Je t’aime ! Protégeons-nous.
A l’occasion de la Semaine nationale des relations Affectives, emeVia publie en partenariat avec l’institut CSA, les résultats sexualité/contraception de son enquête de référence sur la santé des étudiants en France. Cette 7e édition met en évidence les impacts directs du lieu d’habitation sur les comportements de santé des 18-25 ans.
Une enquête révélatrice du lien entre lieu de vie et santé
Depuis 1999, emeVia publie tous les deux ans une enquête santé réalisée auprès d’un échantillon de 60 000 étudiants. L'objectif de ces enquêtes est de mieux connaître l'état de santé des étudiants, leur accès aux soins et leurs conduites à risques (conduites addictives).

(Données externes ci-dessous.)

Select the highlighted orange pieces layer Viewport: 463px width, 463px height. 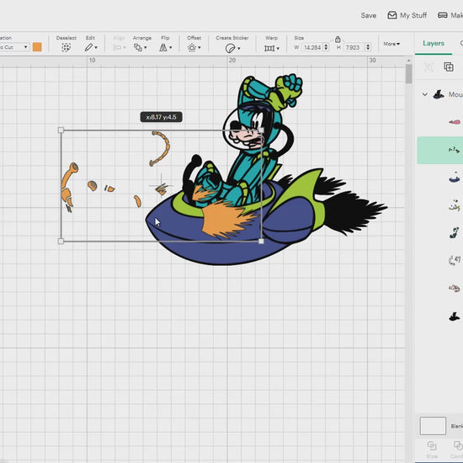pos(440,151)
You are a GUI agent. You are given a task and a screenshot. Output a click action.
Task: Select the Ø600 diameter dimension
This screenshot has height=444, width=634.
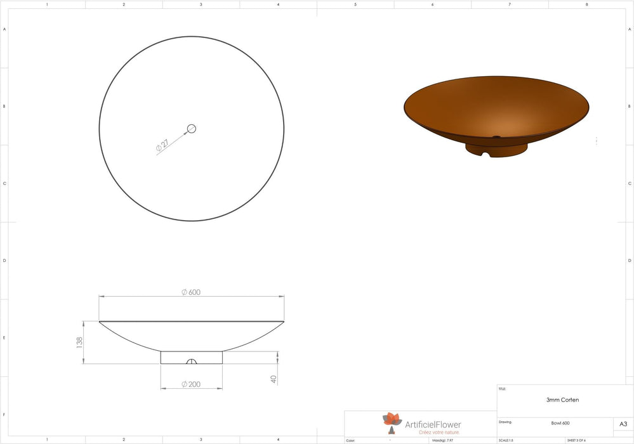click(190, 293)
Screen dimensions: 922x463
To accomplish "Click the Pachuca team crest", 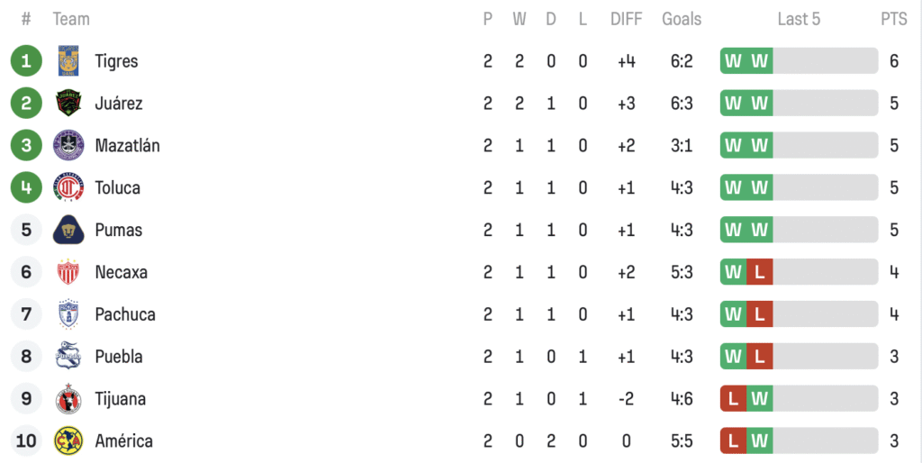I will click(x=68, y=314).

Cette 7e édition de l’enquête emeVia démontre que le lieu de résidence des étudiants (foyer familial, logement individuel, colocation ou résidence universitaire) a une influence sur les comportements en matière de sexualité et de contraception.
L’importance de conserver le réflexe de protection lors des rapports sexuels
L’entrée dans la vie étudiante occasionne une baisse de la vigilance dans l’utilisation systématique des contraceptifs. Si près de 9 étudiants sur 10 déclarent avoir utilisé un moyen contraceptif lors de leur premier rapport sexuel (préservatif), ils ne sont que 68% à conserver ce reflexe dans leur vie étudiante.

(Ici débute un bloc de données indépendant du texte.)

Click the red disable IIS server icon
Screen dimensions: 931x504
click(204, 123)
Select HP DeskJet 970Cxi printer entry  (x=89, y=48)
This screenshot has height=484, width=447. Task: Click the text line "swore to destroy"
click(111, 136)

Plus grave, les garçons se désinvestissent du sujet puisqu’ils ne sont que 61% à s’assurer de l’utilisation d’un contraceptif lors de leurs rapports.
Une mauvaise observance ou une absence de contraception, peut occasionner pour certaines étudiantes des échecs contraceptifs:
à 36% des étudiantes ont déjà eu recours à une contraception d’urgence.
à 3% des étudiantes ont déclaré avoir déjà eu recours à une interruption volontaire de grossesse (IVG).
Les étudiantes vivant seules sont plus nombreuses à avoir eu recours à une IVG au cours de leur vie.
« Il est indispensable d’offrir aux jeunes femmes un diagnostic contraception personnalisé afin de garantir une bonne observance de la contraception et de limiter les échecs contraceptifs. C’est en partie pour cela que emeVia milite auprès des pouvoirs publics pour la création d’un bilan gynécologique pris en charge à 100% par l’Assurance Maladie ».
Cédric Chevalier, Président d’emeVia.